Al mismo tiempo que a los gigantes les cortan las piernas, crecen los enanos. Eso es lo que está ocurriendo con el PP de Rajoy, un partido que ha estafado a más de diez millones de votantes, o al menos una buena parte de ellos, que creyeron en sus palabras y ahora ven cómo se desmorona el proyecto de defensa de España, tal como la hemos conocido. Sin hablar ya de la renuncia a ejercer el papel de la oposición, de tal manera que hay quien no se ha enterado siquiera por el Partido Popular de quién gobierna en el municipio donde el «sheriff» de Coslada extorsionaba a las putas.

Rajoy, a golpe de cinismo, está destruyendo un caudal de credibilidad enorme depositado en las urnas el pasado 9 de marzo, mientras insiste en que le están saliendo las cosas muy bien y que va a ganar las próximas elecciones. Lo del presidente del PP está siendo el descojone en este inicio de la legislatura, pero acabará en un drama, por muy mal que le salgan las cosas al Gobierno en materia económica.

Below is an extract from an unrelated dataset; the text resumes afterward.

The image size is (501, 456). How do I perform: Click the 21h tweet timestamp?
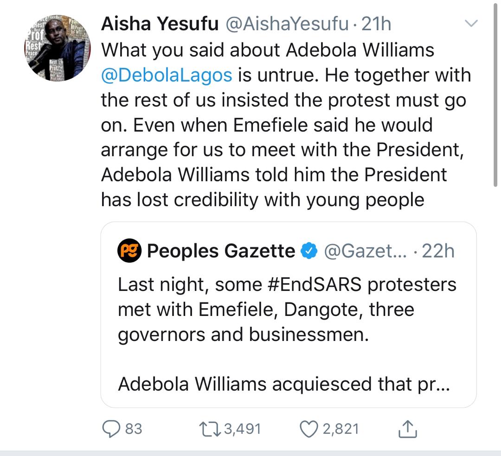(x=376, y=24)
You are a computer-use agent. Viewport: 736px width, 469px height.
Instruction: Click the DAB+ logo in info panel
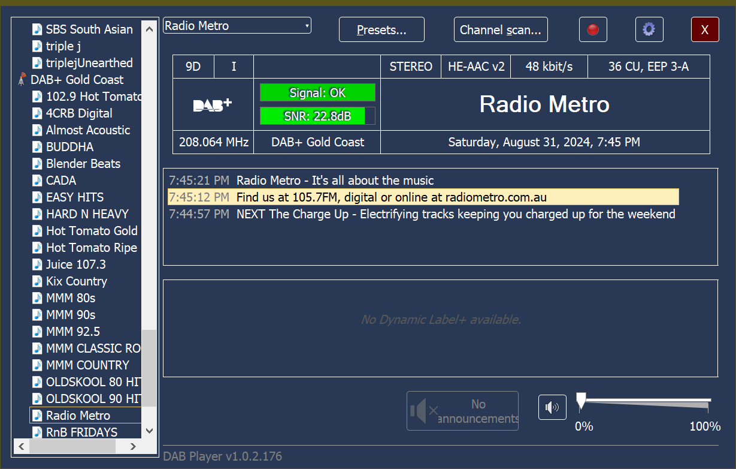pyautogui.click(x=213, y=105)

Seguramente y si no cambia de dirección, Rajoy va a atesorar más desprecio que ningún otro político en la historia reciente de este país, por la traición que representa para sus electores y la insistencia en mantenerse a toda costa deambulando por el ring como los boxeadores sonados.

La última, por el momento, ha sido la renuncia de María San Gil -una de las pocas figuras políticas donde los ciudadanos pueden mirarse sin sentir vergüenza de sus representantes- a apoyar la nueva estrategia de acercamiento a los nacionalistas que propone el gallego errante y que consiste en la pérdida de identidad nacional que defendían hasta el 9 de marzo los populares y con la que pidieron el voto en las elecciones. A San Gil, que ha visto cómo caían Miguel Ángel Blanco y otros compañeros en la lucha contra el terrorismo, no le cabe ahora en su dignidad la deserción de los principios y de la libertad.